Which lines below hold the word "Cung"? Copy all of them.
*** Record extracts ***
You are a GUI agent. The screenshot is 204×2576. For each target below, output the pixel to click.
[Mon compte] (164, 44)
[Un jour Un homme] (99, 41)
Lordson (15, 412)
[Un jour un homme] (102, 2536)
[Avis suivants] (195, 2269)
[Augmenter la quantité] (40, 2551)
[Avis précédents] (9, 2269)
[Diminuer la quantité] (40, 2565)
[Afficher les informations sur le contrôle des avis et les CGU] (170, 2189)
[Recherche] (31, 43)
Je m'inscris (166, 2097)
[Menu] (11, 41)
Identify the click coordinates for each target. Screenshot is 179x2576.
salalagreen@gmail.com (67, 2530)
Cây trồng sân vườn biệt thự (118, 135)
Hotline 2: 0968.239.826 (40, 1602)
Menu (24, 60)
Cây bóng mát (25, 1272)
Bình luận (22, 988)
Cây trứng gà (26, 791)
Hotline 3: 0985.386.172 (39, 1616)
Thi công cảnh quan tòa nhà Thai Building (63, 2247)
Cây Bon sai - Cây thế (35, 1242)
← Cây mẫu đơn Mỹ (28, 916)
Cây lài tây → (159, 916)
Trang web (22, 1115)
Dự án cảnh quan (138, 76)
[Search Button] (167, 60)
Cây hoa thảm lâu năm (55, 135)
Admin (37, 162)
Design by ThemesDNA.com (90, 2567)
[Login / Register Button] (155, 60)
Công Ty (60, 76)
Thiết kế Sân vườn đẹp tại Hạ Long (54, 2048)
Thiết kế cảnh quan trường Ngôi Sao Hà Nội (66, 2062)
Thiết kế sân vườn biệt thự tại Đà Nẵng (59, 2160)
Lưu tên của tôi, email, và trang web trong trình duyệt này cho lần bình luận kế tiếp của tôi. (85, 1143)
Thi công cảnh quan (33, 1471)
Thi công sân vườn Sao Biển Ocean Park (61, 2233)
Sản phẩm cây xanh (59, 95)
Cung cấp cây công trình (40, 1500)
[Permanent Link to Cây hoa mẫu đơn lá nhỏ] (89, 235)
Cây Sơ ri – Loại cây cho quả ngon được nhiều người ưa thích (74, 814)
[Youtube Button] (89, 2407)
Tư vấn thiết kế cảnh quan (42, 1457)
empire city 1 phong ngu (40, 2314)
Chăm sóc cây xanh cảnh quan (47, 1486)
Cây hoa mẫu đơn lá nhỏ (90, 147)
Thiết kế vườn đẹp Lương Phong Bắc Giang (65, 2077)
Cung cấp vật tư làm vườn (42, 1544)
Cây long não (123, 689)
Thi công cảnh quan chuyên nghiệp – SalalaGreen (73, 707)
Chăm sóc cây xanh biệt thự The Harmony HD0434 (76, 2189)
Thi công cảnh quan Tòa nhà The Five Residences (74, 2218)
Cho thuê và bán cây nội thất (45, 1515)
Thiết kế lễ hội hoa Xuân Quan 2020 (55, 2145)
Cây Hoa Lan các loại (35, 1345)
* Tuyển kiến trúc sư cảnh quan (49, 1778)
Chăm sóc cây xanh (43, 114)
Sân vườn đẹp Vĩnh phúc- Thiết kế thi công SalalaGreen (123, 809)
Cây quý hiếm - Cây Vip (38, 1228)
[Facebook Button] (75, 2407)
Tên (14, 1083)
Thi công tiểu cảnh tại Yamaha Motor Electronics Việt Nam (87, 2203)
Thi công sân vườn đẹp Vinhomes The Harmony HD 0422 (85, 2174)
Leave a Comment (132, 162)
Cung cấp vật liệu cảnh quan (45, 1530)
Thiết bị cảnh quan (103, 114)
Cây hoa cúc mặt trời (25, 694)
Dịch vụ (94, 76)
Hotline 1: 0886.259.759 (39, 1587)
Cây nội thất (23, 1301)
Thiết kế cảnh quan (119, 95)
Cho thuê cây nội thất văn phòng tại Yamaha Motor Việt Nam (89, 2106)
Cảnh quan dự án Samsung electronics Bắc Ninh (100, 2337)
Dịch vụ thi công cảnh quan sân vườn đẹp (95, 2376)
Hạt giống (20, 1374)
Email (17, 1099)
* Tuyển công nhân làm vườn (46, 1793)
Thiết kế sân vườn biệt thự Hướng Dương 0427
*** End of Record extracts ***
◆ **Answer below**
Cung cấp cây công trình (40, 1500)
Cung cấp vật tư làm vườn (42, 1544)
Cung cấp vật liệu cảnh quan (45, 1530)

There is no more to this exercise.